LA city planning committee shoots down 215-unit housing project at former Verdugo Hills golf course

Residents in near the project in the Tujunga hillsides who oppose the project, got backing Tuesday from the area’s council person, Monica Rodriguez, amid concerns about hillside fire dangers.

Ever since the Verdugo Hills Golf Course closed its doors three years ago, some in the surrounding Sunland-Tujunga community have wondered what was next for a long-planned project to build more than 200 homes on the hills there.

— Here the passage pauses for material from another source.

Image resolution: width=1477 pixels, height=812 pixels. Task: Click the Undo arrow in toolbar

Developers who filed applications in 2007 to build a residential neighborhood in those Tujunga hillsides have long faced fierce community opposition. On Tuesday, it was no different, when a group of residents, mounting a fresh fight against the project, raised concerns about the project’s potential fire risks.

Their efforts scored them a victory, with the Planning and Land Use Management Committee denying a request by developer Snowball West Investments LP to change the zoning from uses that limit the site to 19 residential units, to zoning that would allow them to build as many as 215 residential units.

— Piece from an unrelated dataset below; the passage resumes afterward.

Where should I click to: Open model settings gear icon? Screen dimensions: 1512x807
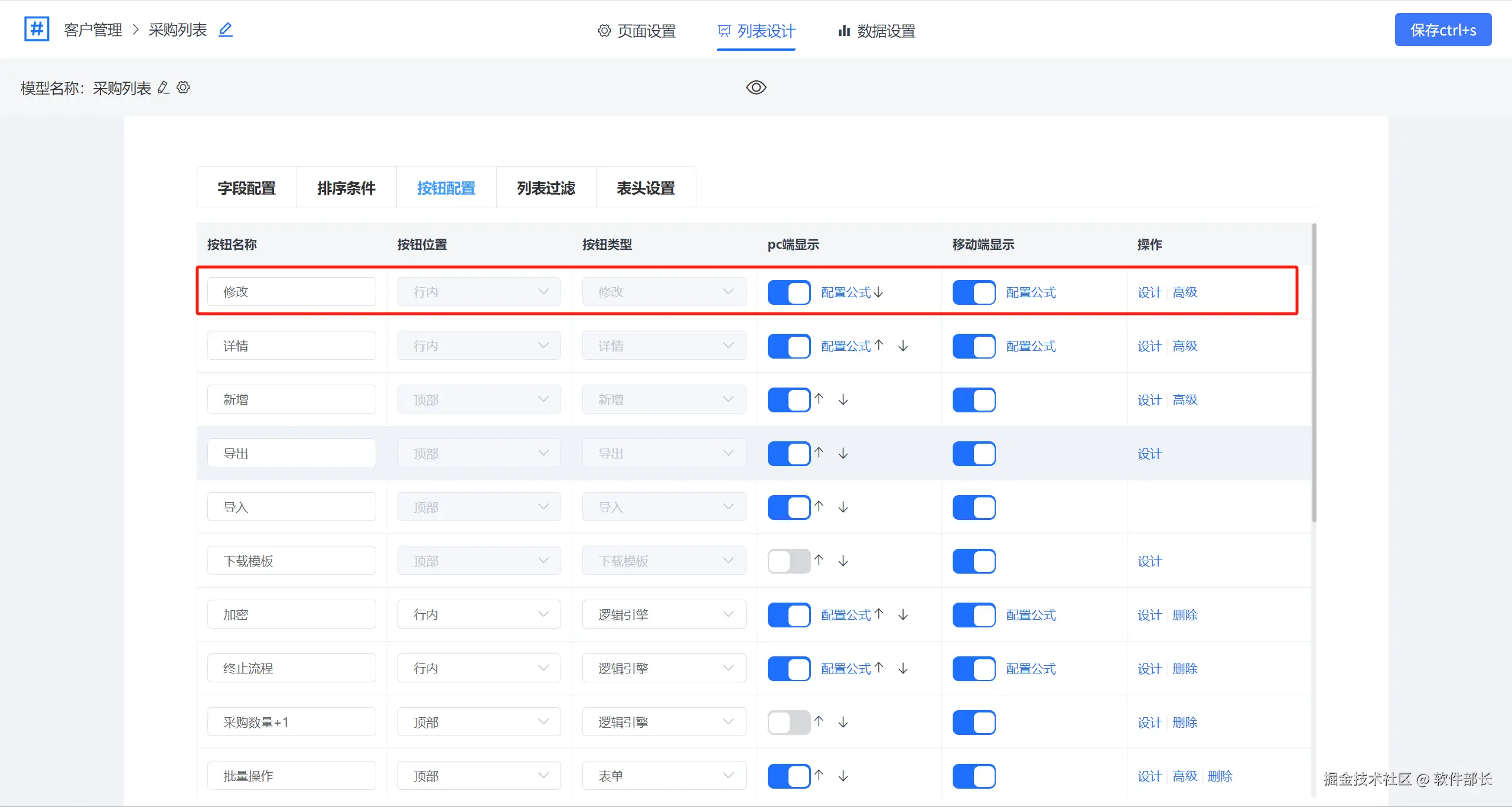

“This zoning change would create a death trap,” Nina Heller, a resident of the La Tuna Canyon neighborhood, told the commission prior to the vote.

Fresh on several residents’ minds was the traffic congestion that trapped many residents along the neighborhood’s few main roads for about an hour or more during wildfires in recent years, such as 2017’s Creek and La Tuna Canyon fires.

They argued that adding more residents would only increase the congestion, as well as the risk presented by hillsides deemed by fire department officials to be fire danger zones.

The residents were helped by the area’s councilwoman, Monica Rodriguez, who said Tuesday she agreed with their public safety concerns.

In a letter telling her colleagues on the planning committee that she opposes the project, Rodriguez argued that the project does not meet the standards of “good zoning practices,” and that there is a “new normal” with the higher frequency of wildfires.

“Within the last two years, the foothill communities of my district were center stage to what were respectively the two largest wildfires in the city’s recent history — the Creek and La Tuna fires,” she wrote.
She also pointed to October’s Saddleridge fire — which occurred in a high fire risk zone like the others — that started in Sylmar and raced into the hills and homes of Granada Hills and Porter Ranch. That fire led to the mandatory evacuation of 100,000 people.

But the developer’s representative, Fred Gaines, argued that there was a need to add more housing, and contended the “the city’s action today was illegal.”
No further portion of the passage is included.